I had reservations about the Functional Limitation G Codes and the Severity Modifiers as defined by Centers for Medicare and Medicaid Services (CMS).
I am all for quality and transparency around quality. I'm also for setting standards of care based on quality. What I don't appreciate: reporting functional limitation and severity modifiers that aren't standardized, valid or reliable. Everyone who participates with Medicare has been reporting this information. Future decisions will be made based on the data from what is reported.
CMS mandated something that will have ramifications for our profession. CMS views rehabilitation as a cost generator. I highly doubt that CMS will change its view because what was mandated isn't adequate for providing helpful information on the change that occurs with receiving rehabilitation services.
There is currently one published study indicating the short comings of CMS mandated functional reporting. For those of you using AM-PAC, I have bad news for you. Where the initial AM-PAC score falls within the correlated severity modifier has an impact on whether the patient will improve or decline. In other words, since the severity modifiers are not matched with the measurement tool and the tool's responsiveness to change, your patient's actual change is not being captured.

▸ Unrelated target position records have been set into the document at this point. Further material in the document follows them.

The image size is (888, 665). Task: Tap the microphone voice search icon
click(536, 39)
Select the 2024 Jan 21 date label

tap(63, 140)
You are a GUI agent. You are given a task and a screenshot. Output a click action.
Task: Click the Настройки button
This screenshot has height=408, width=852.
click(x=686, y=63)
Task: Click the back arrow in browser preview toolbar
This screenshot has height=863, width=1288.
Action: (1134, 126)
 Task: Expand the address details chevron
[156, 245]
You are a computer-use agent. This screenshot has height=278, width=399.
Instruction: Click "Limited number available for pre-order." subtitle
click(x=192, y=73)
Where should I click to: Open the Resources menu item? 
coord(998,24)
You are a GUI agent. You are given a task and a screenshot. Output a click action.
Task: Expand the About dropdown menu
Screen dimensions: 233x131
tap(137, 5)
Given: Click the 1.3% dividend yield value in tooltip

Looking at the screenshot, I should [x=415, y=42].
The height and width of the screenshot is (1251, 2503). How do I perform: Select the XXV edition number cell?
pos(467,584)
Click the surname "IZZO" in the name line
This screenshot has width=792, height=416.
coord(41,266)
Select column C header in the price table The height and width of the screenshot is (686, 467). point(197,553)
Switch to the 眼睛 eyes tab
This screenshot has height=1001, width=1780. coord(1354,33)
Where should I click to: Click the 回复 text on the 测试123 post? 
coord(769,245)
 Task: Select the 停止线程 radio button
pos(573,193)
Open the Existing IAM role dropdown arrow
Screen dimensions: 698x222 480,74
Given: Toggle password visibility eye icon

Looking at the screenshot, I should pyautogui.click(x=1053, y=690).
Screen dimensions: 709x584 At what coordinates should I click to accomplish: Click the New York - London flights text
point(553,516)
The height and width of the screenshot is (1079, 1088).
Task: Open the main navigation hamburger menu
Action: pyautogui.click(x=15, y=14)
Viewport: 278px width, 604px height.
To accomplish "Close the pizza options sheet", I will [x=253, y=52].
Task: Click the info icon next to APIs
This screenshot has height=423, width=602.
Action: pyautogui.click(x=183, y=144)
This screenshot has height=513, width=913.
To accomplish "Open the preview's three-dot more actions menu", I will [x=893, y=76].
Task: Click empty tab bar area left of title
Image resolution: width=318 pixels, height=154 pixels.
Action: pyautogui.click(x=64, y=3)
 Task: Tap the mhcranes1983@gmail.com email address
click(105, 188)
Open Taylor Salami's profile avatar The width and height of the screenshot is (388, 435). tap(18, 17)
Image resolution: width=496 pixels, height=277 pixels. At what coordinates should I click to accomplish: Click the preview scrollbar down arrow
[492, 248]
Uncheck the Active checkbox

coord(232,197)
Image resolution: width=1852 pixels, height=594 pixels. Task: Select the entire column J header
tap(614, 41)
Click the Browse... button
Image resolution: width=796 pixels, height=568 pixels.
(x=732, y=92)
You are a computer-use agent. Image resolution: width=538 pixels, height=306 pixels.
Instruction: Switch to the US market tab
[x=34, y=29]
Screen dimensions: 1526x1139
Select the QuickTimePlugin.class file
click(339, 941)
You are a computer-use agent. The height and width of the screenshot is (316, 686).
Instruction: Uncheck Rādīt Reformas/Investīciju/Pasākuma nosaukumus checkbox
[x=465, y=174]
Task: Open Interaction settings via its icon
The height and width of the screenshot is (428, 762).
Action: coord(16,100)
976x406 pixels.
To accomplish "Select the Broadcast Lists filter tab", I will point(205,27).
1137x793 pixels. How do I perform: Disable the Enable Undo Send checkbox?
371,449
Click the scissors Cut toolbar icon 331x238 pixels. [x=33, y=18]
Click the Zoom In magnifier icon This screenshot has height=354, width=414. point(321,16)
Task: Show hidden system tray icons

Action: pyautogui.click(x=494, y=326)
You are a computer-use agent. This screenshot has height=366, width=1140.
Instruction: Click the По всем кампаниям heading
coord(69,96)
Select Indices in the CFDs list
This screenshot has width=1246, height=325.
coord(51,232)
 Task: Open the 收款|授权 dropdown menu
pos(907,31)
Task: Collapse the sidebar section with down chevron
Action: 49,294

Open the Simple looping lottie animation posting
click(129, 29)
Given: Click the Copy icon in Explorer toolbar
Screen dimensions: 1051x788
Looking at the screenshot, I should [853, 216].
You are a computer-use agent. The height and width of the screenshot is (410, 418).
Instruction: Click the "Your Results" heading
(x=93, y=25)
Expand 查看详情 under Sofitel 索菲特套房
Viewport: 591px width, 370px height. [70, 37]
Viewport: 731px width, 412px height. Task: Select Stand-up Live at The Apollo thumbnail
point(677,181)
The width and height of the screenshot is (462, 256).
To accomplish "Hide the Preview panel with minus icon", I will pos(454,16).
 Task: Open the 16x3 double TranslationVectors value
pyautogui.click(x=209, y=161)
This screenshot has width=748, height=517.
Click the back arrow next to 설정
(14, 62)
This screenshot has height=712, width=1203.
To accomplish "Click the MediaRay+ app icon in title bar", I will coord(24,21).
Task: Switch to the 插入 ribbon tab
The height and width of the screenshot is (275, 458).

When mandates are not based on science or evidence, the results can be suboptimal. The results of this study irritate me. For those of us who have been doing the right thing and have been very conscientious about measuring and managing quality, we have a huge obstacle to overcome. CMS mandates something that is not adequate with regard to responsiveness to change.
I don't know the answer... and I don't know the track record of CMS admitting errors like this. This type of error will provide a foundation for future decisions: future decisions based on garbage.